Memang, ini membuang waktu yang cukup lama karena terlalu banyak pertimbangan bagi orang beranjak pintar untuk meciptakan sebuah kesempurnaan atau segala sesuatu yang harus berjalan dengan benar sebelum sebuah pernyataan berhenti dan terlontar dari hati—tidak perlu sebuah gerakan atau tindakan yang tidak perlu untuk menyatakan sesuatu, cukup dengan hati yang mewakili itu semua jika hanya dinyatakan pada diri sendiri. Namun, kini semua itu tidak lagi ada, kesempurnaan itu telah rapuh terkikis oleh emosi yang berkembang. Pikiran mulai beralih ke dalam secarik kertas. Kemudian dituangkannya seluruh kemampuan aksara dari benak yang telah lama tertahan dengan hati-hati dan penuh perhatian jika nanti ada sebuah atau lebih kata yang sumbang di dalamnya. Tidak lagi berpikir tentang kesempurnaan, terlalu klise dan banyak orang di luar sana yang mengatakan bahwa tidak ada yang sempurna di dunia ini, tepat jenuh ketika mendengarnya. Dan pada akhirnya menghiraukan dan melupakan apa yang dapat dikatakan sebagai menciptakan sebuah kesempurnaan. Bukanlah seorang penulis andal yang mampu memikat dengan kumpulan kata yang menipu dan penuh kira, juga bukan pujangga kaya raya yang mampu menarik hati para penggemar dengan ucapan yang memesona, hanyalah manusia kerdil yang keberadaanya tidak  dianggap oleh siapa-siapa. Kali ini tidak akan bicara mengenai alasan, tidak akan bicara dalam bentuk rayuan, dan tidak juga berbicara hanya untuk mengalihkan perasaan. Namun, hanya akan berbicara tentang fakta dan kemungkinan. Satu lagi, bicara mengenai hal apapun yang terjadi sekarang, bukan pada masa lalu. Masa lalu ada hanya untuk dipelajari, tetapi bukan untuk dikenang. Kenangan manis mungkin dengan perlahan akan memunculkan senyuman rindu di wajah mungil seorang gadis kecil, tetapi bagaimana jika itu kenangan pahit? Seperti akan terasa pada saat membuka kembali jahitan yang membekas pada luka lama. 
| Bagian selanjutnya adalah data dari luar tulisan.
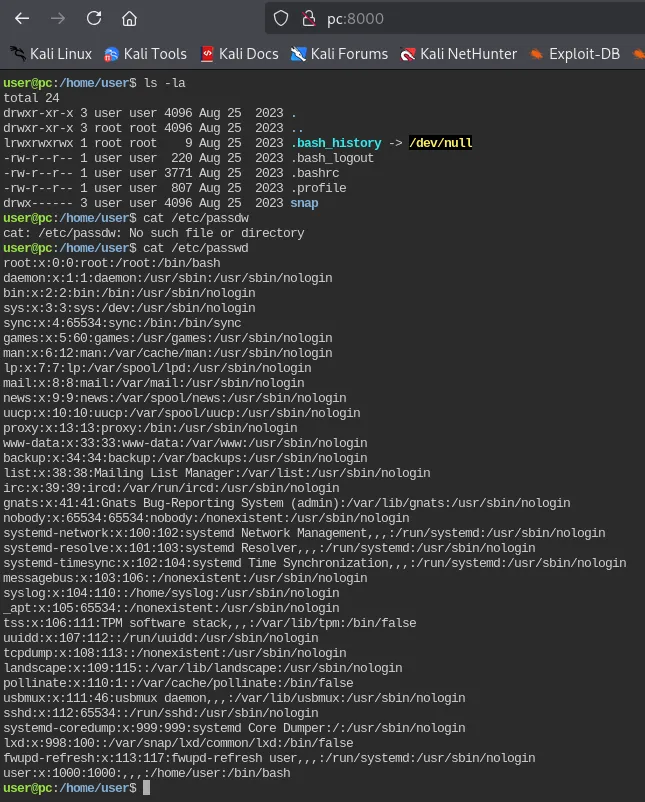Image resolution: width=645 pixels, height=802 pixels.
Task: Click the forward navigation arrow
Action: [x=58, y=19]
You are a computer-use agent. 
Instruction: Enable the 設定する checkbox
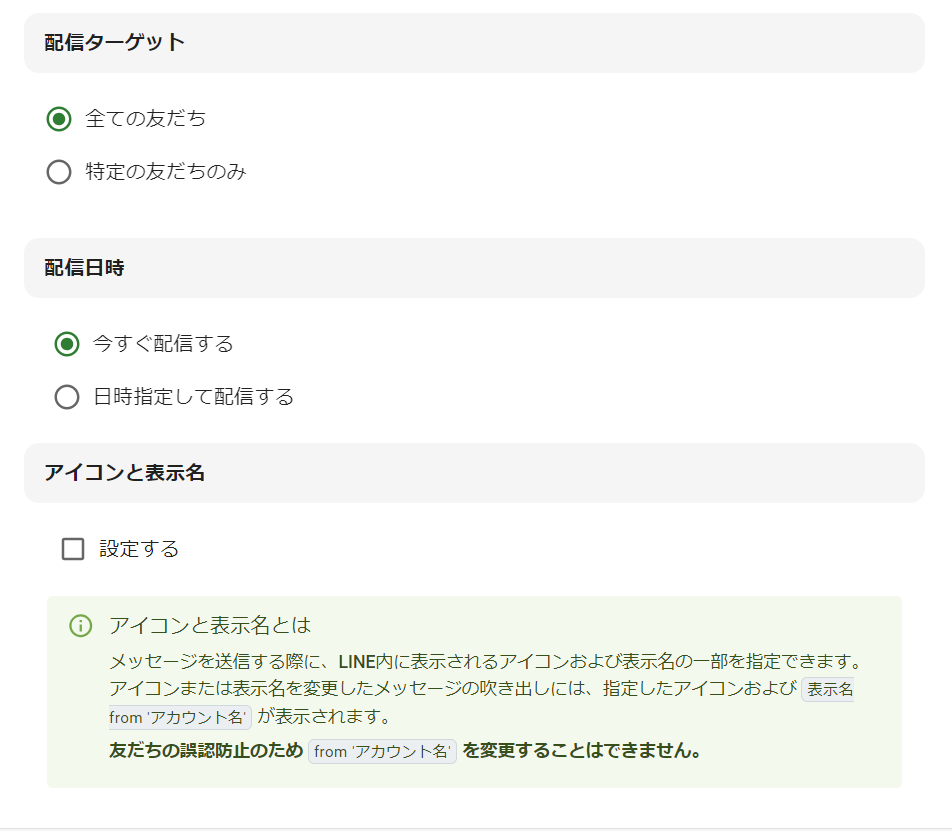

Kembali pada benang merah, semua terasa berat memikul sendiri beban hidup yang penuh dengan tantangan. Tidak mudah menumbangkan kekokohan pendirian manusia angkuh berfondasikan kesombongan. Hujan air mata tak pernah tampak di balik jendela yang terbasahi embun senja yang dingin kala itu. Tidak ada yang melihat, semua mata terarah pada kemelut sibuknya mencahari materi. Siapa peduli? Tidak ada. Tengkuk semakin hari semakin retak siap patah. Otak yang semula berlipat kali ini melukis nestapa bertajuk warna derita. Beralih pandang kepada tujuan kurang mampu memberikan kekuatan untuk berdiri meraih militan. Arti kehidupan menjadi hilang akan cahayanya yang semakin redup. Dingin dan mati rasa ketika ruang semakin meluas dan waktu semakin cepat berlari mengejar. Terengah-engah napasnya memburu kepanikan yang luar biasa dan tak pernah terjadi sebelumnya. Sejak mentari memunculkan senyum hangatnya hingga terhalangi tadah air kelabu yang dapat dilakukannya hanyalah terdiam memandang diri di depan cemin, berbicara dalam hati, memunculkan berjuta-juta pertanyaan, dan menyaru jadi jaharu. Kehendak hati bukan lagi pilihan nurani karena rayuan iblis kian mendekat dan terdengar bisiknya hingga menembus jantung kehidupan dan menguasai kendali tubuh manusia yang berjalan dengan arogansi.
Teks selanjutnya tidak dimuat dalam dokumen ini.